After recent reforms at BCYF's citywide board, Griffin told the parents, the city wants to encourage its under-performing community centers to move toward other options, such as an advisory board that would fall under the citywide board - thus creating one power structure, one accountant, but with several facets that would retain separate bank accounts.

"We'd be under the umbrella of the citywide board," said Pierce. "It's very similar to how the Boys and Girls Club or the YMCA is organized. The (council) would still have its own [bank] account and they could still make recommendations."

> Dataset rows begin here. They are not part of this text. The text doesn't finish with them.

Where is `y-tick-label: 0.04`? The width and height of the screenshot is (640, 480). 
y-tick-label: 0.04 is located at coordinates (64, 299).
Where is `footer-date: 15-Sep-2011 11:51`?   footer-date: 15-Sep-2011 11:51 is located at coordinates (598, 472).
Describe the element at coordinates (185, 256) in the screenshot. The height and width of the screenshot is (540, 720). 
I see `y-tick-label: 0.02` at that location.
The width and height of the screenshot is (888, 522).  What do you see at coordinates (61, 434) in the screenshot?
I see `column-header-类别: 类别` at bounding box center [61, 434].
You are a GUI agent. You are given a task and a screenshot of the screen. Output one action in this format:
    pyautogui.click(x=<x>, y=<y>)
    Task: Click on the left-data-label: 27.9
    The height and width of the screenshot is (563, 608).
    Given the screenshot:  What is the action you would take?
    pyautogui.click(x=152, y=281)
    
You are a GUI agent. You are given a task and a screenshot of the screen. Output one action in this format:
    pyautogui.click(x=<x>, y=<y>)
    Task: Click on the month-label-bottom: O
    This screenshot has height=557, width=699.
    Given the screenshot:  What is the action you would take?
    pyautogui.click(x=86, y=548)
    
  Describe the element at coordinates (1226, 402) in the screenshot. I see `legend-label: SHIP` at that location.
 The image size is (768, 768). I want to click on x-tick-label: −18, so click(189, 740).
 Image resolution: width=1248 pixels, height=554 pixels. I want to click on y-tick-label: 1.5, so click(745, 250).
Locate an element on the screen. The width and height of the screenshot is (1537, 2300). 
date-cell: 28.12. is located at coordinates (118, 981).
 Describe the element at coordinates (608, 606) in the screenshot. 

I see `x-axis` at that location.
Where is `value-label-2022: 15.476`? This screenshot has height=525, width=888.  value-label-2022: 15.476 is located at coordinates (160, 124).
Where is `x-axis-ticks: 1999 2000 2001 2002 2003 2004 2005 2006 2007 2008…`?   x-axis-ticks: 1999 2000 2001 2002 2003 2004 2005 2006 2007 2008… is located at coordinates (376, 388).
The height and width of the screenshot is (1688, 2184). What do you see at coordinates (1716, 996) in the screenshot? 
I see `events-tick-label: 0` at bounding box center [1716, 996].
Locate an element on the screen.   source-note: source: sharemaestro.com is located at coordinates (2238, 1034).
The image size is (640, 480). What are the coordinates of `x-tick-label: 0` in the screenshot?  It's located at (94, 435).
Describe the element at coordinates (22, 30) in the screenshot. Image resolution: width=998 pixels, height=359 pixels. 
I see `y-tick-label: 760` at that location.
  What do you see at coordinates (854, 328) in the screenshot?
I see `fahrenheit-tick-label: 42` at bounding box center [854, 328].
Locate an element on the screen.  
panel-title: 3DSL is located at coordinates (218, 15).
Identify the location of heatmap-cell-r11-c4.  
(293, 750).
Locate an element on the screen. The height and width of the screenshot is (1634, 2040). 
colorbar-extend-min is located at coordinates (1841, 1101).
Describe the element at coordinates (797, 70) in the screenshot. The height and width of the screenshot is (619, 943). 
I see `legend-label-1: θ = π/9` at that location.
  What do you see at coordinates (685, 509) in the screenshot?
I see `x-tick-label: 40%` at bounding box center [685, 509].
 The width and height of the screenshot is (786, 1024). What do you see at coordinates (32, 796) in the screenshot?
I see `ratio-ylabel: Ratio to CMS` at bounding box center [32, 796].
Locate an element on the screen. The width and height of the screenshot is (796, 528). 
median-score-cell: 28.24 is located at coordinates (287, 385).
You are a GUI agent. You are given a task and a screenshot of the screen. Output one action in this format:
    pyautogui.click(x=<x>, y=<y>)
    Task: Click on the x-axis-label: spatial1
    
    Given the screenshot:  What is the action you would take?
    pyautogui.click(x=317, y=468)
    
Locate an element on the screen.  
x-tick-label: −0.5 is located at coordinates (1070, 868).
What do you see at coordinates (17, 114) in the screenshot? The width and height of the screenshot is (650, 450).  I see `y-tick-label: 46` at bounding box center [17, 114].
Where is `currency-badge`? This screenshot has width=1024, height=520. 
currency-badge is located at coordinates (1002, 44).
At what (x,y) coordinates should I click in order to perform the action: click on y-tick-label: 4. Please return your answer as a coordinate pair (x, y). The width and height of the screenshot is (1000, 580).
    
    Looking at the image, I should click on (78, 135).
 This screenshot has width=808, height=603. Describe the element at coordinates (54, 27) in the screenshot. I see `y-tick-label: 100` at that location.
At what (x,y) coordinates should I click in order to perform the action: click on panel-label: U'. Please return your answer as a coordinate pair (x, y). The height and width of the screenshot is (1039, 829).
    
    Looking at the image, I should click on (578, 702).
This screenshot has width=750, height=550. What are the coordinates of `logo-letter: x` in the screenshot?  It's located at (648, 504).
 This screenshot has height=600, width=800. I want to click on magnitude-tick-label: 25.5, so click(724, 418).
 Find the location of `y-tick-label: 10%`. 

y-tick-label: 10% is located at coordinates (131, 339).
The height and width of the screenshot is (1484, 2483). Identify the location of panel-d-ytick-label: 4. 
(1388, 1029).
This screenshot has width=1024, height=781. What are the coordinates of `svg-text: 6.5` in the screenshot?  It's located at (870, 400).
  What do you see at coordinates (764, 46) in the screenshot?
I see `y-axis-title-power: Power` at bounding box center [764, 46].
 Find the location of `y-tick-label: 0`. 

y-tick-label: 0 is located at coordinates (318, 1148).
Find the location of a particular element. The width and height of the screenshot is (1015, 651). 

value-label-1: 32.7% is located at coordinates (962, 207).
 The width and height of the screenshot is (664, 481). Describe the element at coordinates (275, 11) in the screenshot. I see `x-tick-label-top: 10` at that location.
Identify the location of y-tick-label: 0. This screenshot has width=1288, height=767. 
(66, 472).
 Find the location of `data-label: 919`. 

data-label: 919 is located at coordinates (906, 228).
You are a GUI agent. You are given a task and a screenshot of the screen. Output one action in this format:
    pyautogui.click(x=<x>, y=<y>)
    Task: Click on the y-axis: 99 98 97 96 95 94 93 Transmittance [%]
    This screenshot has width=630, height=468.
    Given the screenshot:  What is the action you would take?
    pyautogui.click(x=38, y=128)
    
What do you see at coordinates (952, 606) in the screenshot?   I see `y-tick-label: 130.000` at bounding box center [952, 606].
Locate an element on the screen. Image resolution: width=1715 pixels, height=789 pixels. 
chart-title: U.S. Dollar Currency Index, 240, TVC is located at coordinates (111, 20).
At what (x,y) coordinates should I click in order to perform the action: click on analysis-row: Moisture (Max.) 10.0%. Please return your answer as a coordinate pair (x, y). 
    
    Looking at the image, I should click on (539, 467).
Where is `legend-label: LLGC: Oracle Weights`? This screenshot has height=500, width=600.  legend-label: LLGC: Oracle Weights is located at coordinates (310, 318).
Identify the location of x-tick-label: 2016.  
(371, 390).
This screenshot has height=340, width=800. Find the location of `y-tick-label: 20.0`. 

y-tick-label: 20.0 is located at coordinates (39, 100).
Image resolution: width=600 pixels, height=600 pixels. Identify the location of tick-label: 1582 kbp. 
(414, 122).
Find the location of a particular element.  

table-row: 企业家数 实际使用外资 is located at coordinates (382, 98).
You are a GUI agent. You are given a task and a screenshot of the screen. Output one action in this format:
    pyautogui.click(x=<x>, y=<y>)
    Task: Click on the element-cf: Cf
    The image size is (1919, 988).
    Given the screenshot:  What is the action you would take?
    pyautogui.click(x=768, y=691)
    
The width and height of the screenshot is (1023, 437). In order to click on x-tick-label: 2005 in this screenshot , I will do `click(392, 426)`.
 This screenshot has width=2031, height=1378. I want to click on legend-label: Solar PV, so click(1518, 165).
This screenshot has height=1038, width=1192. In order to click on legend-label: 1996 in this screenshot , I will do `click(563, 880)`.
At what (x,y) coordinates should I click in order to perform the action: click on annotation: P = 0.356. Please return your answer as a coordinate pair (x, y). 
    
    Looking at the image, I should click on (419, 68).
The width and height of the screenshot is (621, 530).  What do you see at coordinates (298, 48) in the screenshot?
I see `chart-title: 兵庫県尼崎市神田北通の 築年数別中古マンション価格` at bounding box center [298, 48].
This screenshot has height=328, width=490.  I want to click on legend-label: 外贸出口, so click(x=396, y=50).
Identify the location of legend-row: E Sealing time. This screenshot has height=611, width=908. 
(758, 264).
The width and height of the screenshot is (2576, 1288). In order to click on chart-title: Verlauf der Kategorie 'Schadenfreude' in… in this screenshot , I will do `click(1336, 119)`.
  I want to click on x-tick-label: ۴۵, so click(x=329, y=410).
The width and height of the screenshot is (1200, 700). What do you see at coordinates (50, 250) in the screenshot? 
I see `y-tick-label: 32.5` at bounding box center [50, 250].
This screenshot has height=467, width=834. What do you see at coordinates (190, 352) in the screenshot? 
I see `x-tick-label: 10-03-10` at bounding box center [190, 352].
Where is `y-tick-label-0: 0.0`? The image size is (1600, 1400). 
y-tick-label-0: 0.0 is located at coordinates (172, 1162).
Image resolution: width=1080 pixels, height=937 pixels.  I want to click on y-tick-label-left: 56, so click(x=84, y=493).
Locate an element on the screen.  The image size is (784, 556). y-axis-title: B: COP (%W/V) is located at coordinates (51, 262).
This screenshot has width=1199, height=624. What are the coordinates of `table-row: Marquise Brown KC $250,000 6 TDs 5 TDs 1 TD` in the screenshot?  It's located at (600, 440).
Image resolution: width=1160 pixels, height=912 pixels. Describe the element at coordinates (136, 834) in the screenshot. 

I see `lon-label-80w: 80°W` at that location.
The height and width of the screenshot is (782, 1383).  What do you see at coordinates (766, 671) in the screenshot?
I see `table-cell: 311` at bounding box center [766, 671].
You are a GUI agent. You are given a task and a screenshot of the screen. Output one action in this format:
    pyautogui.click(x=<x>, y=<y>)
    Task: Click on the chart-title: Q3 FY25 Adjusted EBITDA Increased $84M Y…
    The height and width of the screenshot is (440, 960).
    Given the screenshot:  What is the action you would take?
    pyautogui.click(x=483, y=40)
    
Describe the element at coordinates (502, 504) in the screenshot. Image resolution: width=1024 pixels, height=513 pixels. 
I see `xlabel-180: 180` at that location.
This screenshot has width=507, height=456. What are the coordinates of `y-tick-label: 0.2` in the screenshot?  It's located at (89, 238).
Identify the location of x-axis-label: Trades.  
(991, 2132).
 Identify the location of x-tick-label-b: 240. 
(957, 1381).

"People that want to do that work may not need to do that in a 501c3," Griffin told the Reporter. "This is something we're looking at across the board. It's something we've been working on for months. One of the early things I wanted to tackle was the structure of the citywide board and all the councils."

One potential problem with the system now, said Griffin, is that the board members on any council could be held personally liable. "If someone sued the Murphy Community Council, for whatever reason, they could also come after the board members," agreed Pierce. Legal investigations into the councils is not just a fear, but a reality.

"There has been a council investigated by the Attorney General, but I'm not at liberty to discuss who or what," said Griffin. "Everyone on the council is liable for its actions."

At the very least, the city wants to sign letters of agreement with the community centers that outline the working relationship between the centers and the BCYF. The letters would help insulate the city legally, while also influencing the councils to follow their missions, said Griffin.

But Pierce said she isn't yet convinced the city's proposal is a good idea for the Murphy.

"I'm going through the pros and cons here," she said. "I'm still studying it."

And Griffin's proposal came as a complete surprise to parents who wanted to join the community council's board at the Jan. 12 meeting. They quickly blocked an executive session Pierce tried to call to address Griffin's proposal, thinking the executive board might just approve it then and there.

Instead of seeing it as a new and more efficient management effort, some said they thought it to be a power play by the city - or possibly a response to the AG's investigation. Both are theories Griffin denies.

After tabling the discussion on the BCYF proposal, Pierce appointed 19 nominees to the council, including her husband, son and her son's girlfriend, but also several of the parents chomping at the bit to get involved. Two of the appointees are awaiting verification that they are members in good standing, according to Pierce.

The board's annual elections, where bigger changes - like the makeup of the executive board - could occur, do not happen until June.

Meanwhile, next month's meeting of the council could be the true indicator of the near future at the Murphy. Some parents involved are calling for a sweep of the board and all the center's employees, while others - including some new members of the board - seem to be hunkering down and waiting to see how well the new council can work together.

"I actually welcome the new ideas," said Pierce. "My children are older and I've seen what the Murphy Community Center has done for them. If we can offer that same opportunity to others - we welcome the new ideas and the new blood."